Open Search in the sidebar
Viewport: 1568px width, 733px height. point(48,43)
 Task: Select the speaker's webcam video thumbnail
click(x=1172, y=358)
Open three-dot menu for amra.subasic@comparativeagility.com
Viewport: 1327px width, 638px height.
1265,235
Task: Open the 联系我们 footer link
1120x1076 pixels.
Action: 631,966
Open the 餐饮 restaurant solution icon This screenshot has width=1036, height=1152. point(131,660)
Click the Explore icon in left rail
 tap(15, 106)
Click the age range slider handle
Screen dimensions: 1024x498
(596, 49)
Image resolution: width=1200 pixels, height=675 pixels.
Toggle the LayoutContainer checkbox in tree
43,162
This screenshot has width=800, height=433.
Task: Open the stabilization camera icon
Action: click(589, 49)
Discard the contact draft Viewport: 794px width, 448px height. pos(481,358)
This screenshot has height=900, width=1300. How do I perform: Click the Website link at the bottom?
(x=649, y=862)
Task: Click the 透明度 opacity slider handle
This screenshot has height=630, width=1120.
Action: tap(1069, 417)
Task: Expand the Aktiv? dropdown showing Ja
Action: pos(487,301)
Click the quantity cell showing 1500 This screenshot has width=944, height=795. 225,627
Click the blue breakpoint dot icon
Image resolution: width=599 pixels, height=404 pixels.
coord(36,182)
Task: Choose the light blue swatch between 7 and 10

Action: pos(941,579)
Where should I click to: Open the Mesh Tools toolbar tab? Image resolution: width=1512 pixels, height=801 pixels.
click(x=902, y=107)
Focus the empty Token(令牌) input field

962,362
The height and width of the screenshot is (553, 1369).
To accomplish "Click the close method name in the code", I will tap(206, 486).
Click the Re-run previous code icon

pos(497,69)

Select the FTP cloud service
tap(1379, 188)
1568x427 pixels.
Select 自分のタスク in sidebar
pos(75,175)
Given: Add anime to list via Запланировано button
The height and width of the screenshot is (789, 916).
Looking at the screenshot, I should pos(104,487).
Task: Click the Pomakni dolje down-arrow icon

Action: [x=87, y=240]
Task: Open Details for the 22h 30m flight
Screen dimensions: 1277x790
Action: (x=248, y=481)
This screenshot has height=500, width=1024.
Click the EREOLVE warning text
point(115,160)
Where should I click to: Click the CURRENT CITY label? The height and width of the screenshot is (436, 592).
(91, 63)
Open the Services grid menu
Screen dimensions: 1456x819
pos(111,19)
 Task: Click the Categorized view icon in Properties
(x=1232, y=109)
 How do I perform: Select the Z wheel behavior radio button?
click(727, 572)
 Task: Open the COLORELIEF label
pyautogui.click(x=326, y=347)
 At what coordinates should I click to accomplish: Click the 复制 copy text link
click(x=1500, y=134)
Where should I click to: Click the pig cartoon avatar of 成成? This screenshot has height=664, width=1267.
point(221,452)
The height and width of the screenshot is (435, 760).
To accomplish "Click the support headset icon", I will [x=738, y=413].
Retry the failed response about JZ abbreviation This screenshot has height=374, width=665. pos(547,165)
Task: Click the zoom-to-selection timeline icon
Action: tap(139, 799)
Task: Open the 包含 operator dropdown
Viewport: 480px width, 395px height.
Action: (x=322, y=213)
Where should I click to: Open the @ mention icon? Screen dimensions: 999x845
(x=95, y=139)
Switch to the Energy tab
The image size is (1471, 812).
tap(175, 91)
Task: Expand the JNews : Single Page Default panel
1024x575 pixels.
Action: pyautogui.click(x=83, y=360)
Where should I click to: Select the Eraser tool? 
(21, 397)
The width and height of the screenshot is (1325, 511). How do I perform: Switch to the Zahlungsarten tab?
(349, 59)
====
» **EXERCISE DIRECTIONS**
Please turn the records above into a JSON list of strings, one string per line, leaving out blank lines.

» **ANSWER TO THE EXERCISE**
[
  "Open Search in the sidebar",
  "Viewport: 1568px width, 733px height. point(48,43)",
  " Task: Select the speaker's webcam video thumbnail",
  "click(x=1172, y=358)",
  "Open three-dot menu for amra.subasic@comparativeagility.com",
  "Viewport: 1327px width, 638px height.",
  "1265,235",
  "Task: Open the 联系我们 footer link",
  "1120x1076 pixels.",
  "Action: 631,966",
  "Open the 餐饮 restaurant solution icon This screenshot has width=1036, height=1152. point(131,660)",
  "Click the Explore icon in left rail",
  " tap(15, 106)",
  "Click the age range slider handle",
  "Screen dimensions: 1024x498",
  "(596, 49)",
  "Image resolution: width=1200 pixels, height=675 pixels.",
  "Toggle the LayoutContainer checkbox in tree",
  "43,162",
  "This screenshot has width=800, height=433.",
  "Task: Open the stabilization camera icon",
  "Action: click(589, 49)",
  "Discard the contact draft Viewport: 794px width, 448px height. pos(481,358)",
  "This screenshot has height=900, width=1300. How do I perform: Click the Website link at the bottom?",
  "(x=649, y=862)",
  "Task: Click the 透明度 opacity slider handle",
  "This screenshot has height=630, width=1120.",
  "Action: tap(1069, 417)",
  "Task: Expand the Aktiv? dropdown showing Ja",
  "Action: pos(487,301)",
  "Click the quantity cell showing 1500 This screenshot has width=944, height=795. 225,627",
  "Click the blue breakpoint dot icon",
  "Image resolution: width=599 pixels, height=404 pixels.",
  "coord(36,182)",
  "Task: Choose the light blue swatch between 7 and 10",
  "Action: pos(941,579)",
  "Where should I click to: Open the Mesh Tools toolbar tab? Image resolution: width=1512 pixels, height=801 pixels.",
  "click(x=902, y=107)",
  "Focus the empty Token(令牌) input field",
  "962,362",
  "The height and width of the screenshot is (553, 1369).",
  "To accomplish \"Click the close method name in the code\", I will tap(206, 486).",
  "Click the Re-run previous code icon",
  "pos(497,69)",
  "Select the FTP cloud service",
  "tap(1379, 188)",
  "1568x427 pixels.",
  "Select 自分のタスク in sidebar",
  "pos(75,175)",
  "Given: Add anime to list via Запланировано button",
  "The height and width of the screenshot is (789, 916).",
  "Looking at the screenshot, I should pos(104,487).",
  "Task: Click the Pomakni dolje down-arrow icon",
  "Action: [x=87, y=240]",
  "Task: Open Details for the 22h 30m flight",
  "Screen dimensions: 1277x790",
  "Action: (x=248, y=481)",
  "This screenshot has height=500, width=1024.",
  "Click the EREOLVE warning text",
  "point(115,160)",
  "Where should I click to: Click the CURRENT CITY label? The height and width of the screenshot is (436, 592).",
  "(91, 63)",
  "Open the Services grid menu",
  "Screen dimensions: 1456x819",
  "pos(111,19)",
  " Task: Click the Categorized view icon in Properties",
  "(x=1232, y=109)",
  " How do I perform: Select the Z wheel behavior radio button?",
  "click(727, 572)",
  " Task: Open the COLORELIEF label",
  "pyautogui.click(x=326, y=347)",
  " At what coordinates should I click to accomplish: Click the 复制 copy text link",
  "click(x=1500, y=134)",
  "Where should I click to: Click the pig cartoon avatar of 成成? This screenshot has height=664, width=1267.",
  "point(221,452)",
  "The height and width of the screenshot is (435, 760).",
  "To accomplish \"Click the support headset icon\", I will [x=738, y=413].",
  "Retry the failed response about JZ abbreviation This screenshot has height=374, width=665. pos(547,165)",
  "Task: Click the zoom-to-selection timeline icon",
  "Action: tap(139, 799)",
  "Task: Open the 包含 operator dropdown",
  "Viewport: 480px width, 395px height.",
  "Action: (x=322, y=213)",
  "Where should I click to: Open the @ mention icon? Screen dimensions: 999x845",
  "(x=95, y=139)",
  "Switch to the Energy tab",
  "The image size is (1471, 812).",
  "tap(175, 91)",
  "Task: Expand the JNews : Single Page Default panel",
  "1024x575 pixels.",
  "Action: pyautogui.click(x=83, y=360)",
  "Where should I click to: Select the Eraser tool? ",
  "(21, 397)",
  "The width and height of the screenshot is (1325, 511). How do I perform: Switch to the Zahlungsarten tab?",
  "(349, 59)"
]